Recorded information:

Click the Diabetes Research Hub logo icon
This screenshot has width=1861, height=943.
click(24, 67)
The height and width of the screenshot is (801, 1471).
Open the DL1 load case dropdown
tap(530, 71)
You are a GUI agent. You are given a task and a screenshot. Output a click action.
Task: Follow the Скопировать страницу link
...
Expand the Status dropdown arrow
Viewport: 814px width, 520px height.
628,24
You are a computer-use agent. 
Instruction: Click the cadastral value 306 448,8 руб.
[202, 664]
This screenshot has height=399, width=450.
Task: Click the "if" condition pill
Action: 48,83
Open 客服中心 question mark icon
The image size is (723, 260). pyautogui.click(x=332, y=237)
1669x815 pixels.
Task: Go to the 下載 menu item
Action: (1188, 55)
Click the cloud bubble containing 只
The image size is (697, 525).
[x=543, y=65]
...
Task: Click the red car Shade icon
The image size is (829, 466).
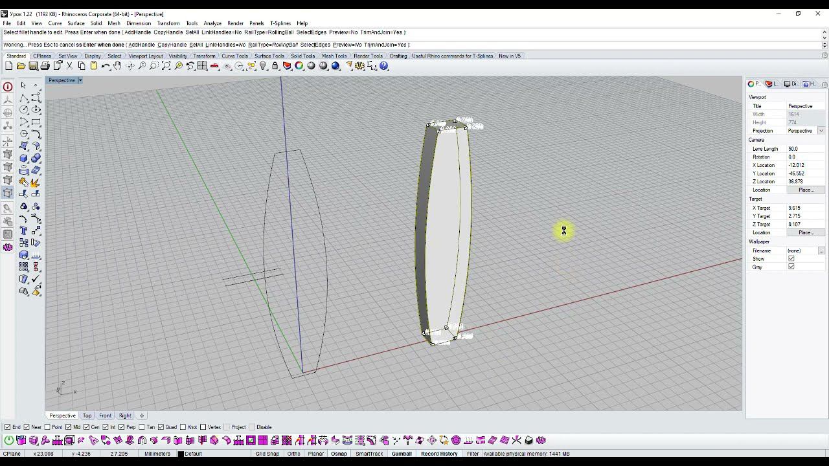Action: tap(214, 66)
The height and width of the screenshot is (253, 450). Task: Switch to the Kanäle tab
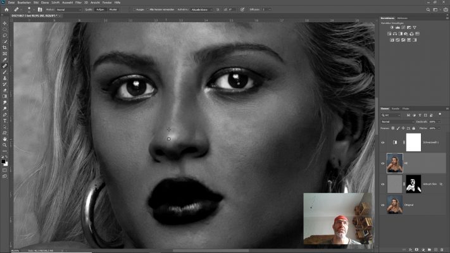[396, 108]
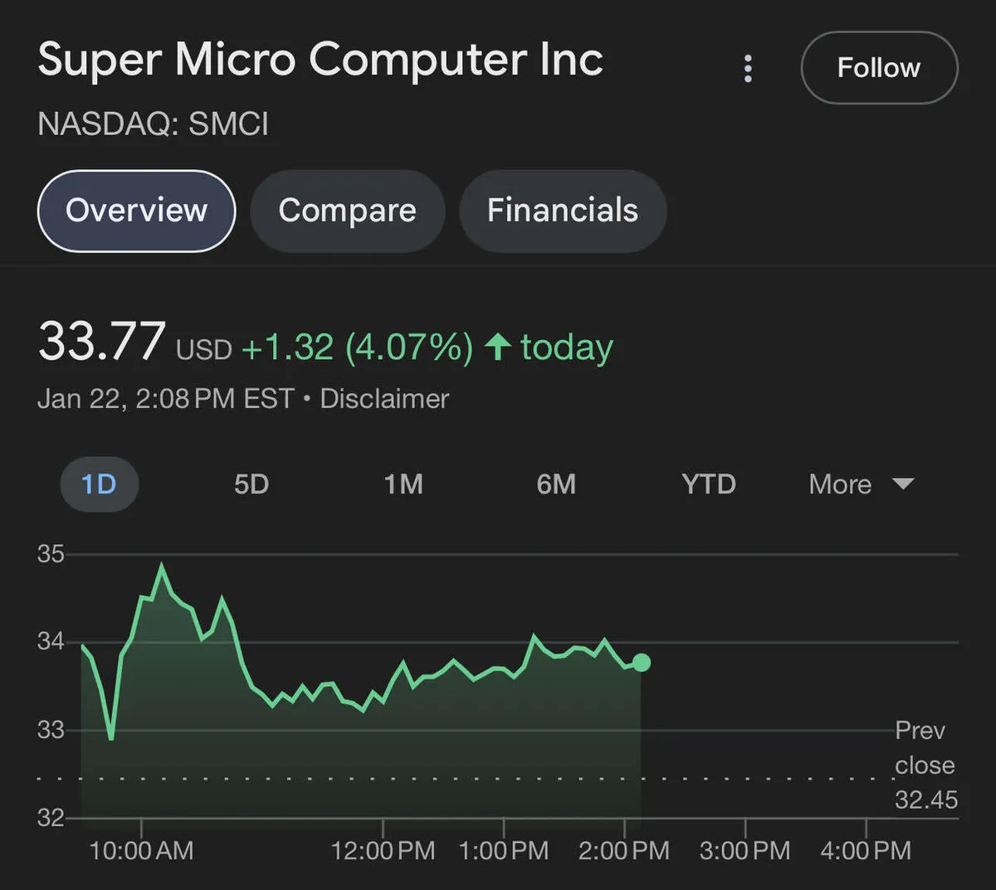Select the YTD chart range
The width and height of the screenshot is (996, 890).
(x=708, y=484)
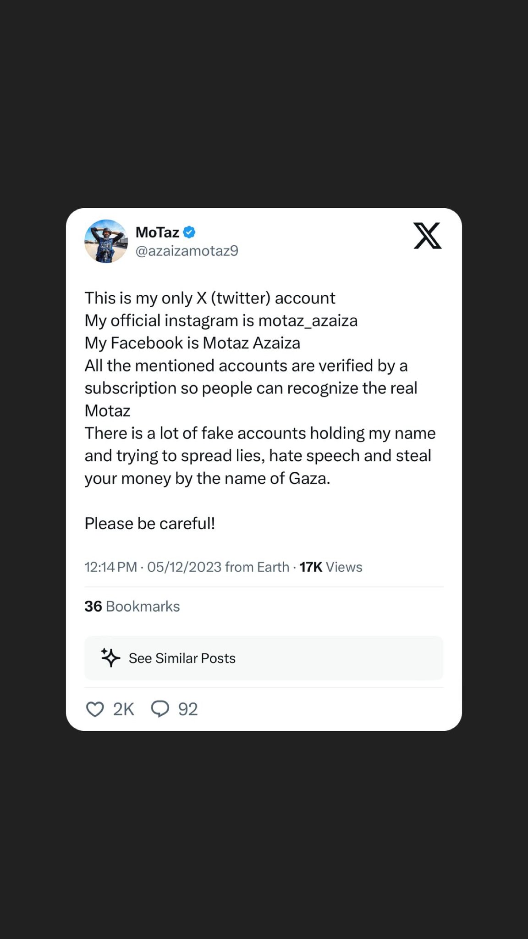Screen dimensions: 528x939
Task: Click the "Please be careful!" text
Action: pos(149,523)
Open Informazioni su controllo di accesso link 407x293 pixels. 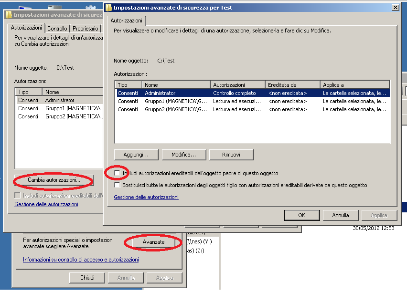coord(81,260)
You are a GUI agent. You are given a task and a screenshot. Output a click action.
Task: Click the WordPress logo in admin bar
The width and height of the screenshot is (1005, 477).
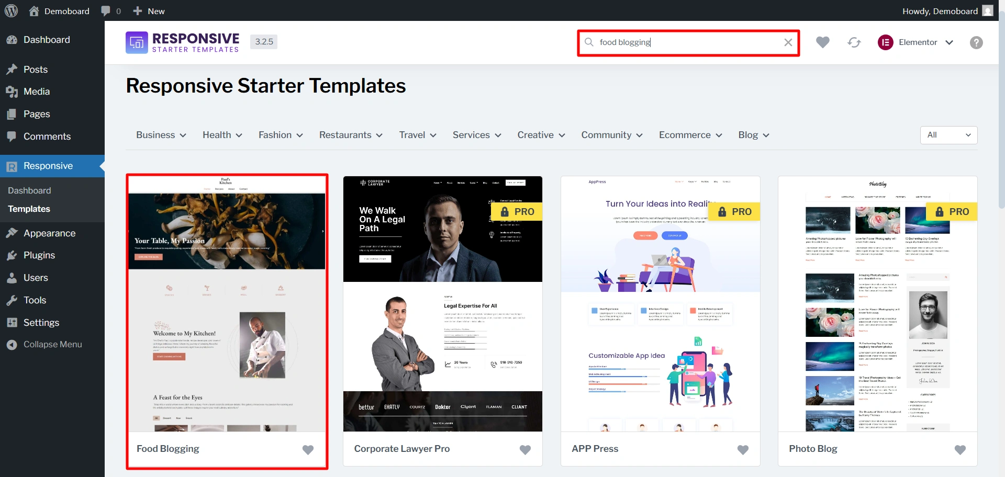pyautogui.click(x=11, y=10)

Task instructions: Your task is to retype the entries verbatim, starting with the line that holds "Open the DL1 load case dropdown" and stopping after the line that holds "Task: Follow the Скопировать страницу link".

Answer box:
Open the DL1 load case dropdown
tap(530, 71)
You are a GUI agent. You are given a task and a screenshot. Output a click action.
Task: Follow the Скопировать страницу link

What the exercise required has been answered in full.